Task objective -
Each record below must be returned exactly as shown.

Collected data entries:
*** Begin section ***

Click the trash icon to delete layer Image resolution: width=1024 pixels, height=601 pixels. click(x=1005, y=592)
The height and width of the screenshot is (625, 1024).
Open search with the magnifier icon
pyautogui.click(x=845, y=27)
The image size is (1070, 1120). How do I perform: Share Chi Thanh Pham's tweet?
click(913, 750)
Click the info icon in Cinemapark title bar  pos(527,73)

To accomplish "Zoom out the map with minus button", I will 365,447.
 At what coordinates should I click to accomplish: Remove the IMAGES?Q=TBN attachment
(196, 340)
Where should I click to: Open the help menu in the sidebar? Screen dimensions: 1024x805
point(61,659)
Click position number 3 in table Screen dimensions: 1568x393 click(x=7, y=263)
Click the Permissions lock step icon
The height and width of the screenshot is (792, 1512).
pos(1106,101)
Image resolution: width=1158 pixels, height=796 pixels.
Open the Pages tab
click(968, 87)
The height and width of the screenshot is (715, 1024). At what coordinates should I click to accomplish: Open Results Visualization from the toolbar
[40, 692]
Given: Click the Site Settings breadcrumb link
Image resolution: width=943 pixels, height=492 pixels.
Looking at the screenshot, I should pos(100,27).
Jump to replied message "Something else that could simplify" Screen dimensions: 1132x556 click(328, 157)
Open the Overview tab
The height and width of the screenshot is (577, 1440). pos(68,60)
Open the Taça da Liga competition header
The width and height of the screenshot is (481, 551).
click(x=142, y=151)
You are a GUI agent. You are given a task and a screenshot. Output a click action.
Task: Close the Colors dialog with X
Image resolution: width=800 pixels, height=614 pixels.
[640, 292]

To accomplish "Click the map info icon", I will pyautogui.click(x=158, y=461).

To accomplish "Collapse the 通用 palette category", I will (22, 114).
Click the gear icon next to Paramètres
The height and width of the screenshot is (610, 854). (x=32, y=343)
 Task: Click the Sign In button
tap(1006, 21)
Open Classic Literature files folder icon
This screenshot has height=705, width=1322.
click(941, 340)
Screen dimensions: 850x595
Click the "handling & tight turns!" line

*** End section ***

Answer area -
Click the trash icon to delete layer Image resolution: width=1024 pixels, height=601 pixels. click(x=1005, y=592)
The height and width of the screenshot is (625, 1024).
Open search with the magnifier icon
pyautogui.click(x=845, y=27)
The image size is (1070, 1120). How do I perform: Share Chi Thanh Pham's tweet?
click(913, 750)
Click the info icon in Cinemapark title bar  pos(527,73)

To accomplish "Zoom out the map with minus button", I will 365,447.
 At what coordinates should I click to accomplish: Remove the IMAGES?Q=TBN attachment
(196, 340)
Where should I click to: Open the help menu in the sidebar? Screen dimensions: 1024x805
point(61,659)
Click position number 3 in table Screen dimensions: 1568x393 click(x=7, y=263)
Click the Permissions lock step icon
The height and width of the screenshot is (792, 1512).
pos(1106,101)
Image resolution: width=1158 pixels, height=796 pixels.
Open the Pages tab
click(968, 87)
The height and width of the screenshot is (715, 1024). At what coordinates should I click to accomplish: Open Results Visualization from the toolbar
[40, 692]
Given: Click the Site Settings breadcrumb link
Image resolution: width=943 pixels, height=492 pixels.
Looking at the screenshot, I should pos(100,27).
Jump to replied message "Something else that could simplify" Screen dimensions: 1132x556 click(328, 157)
Open the Overview tab
The height and width of the screenshot is (577, 1440). pos(68,60)
Open the Taça da Liga competition header
The width and height of the screenshot is (481, 551).
click(x=142, y=151)
You are a GUI agent. You are given a task and a screenshot. Output a click action.
Task: Close the Colors dialog with X
Image resolution: width=800 pixels, height=614 pixels.
[640, 292]

To accomplish "Click the map info icon", I will pyautogui.click(x=158, y=461).

To accomplish "Collapse the 通用 palette category", I will (22, 114).
Click the gear icon next to Paramètres
The height and width of the screenshot is (610, 854). (x=32, y=343)
 Task: Click the Sign In button
tap(1006, 21)
Open Classic Literature files folder icon
This screenshot has height=705, width=1322.
click(941, 340)
Screen dimensions: 850x595
Click the "handling & tight turns!" line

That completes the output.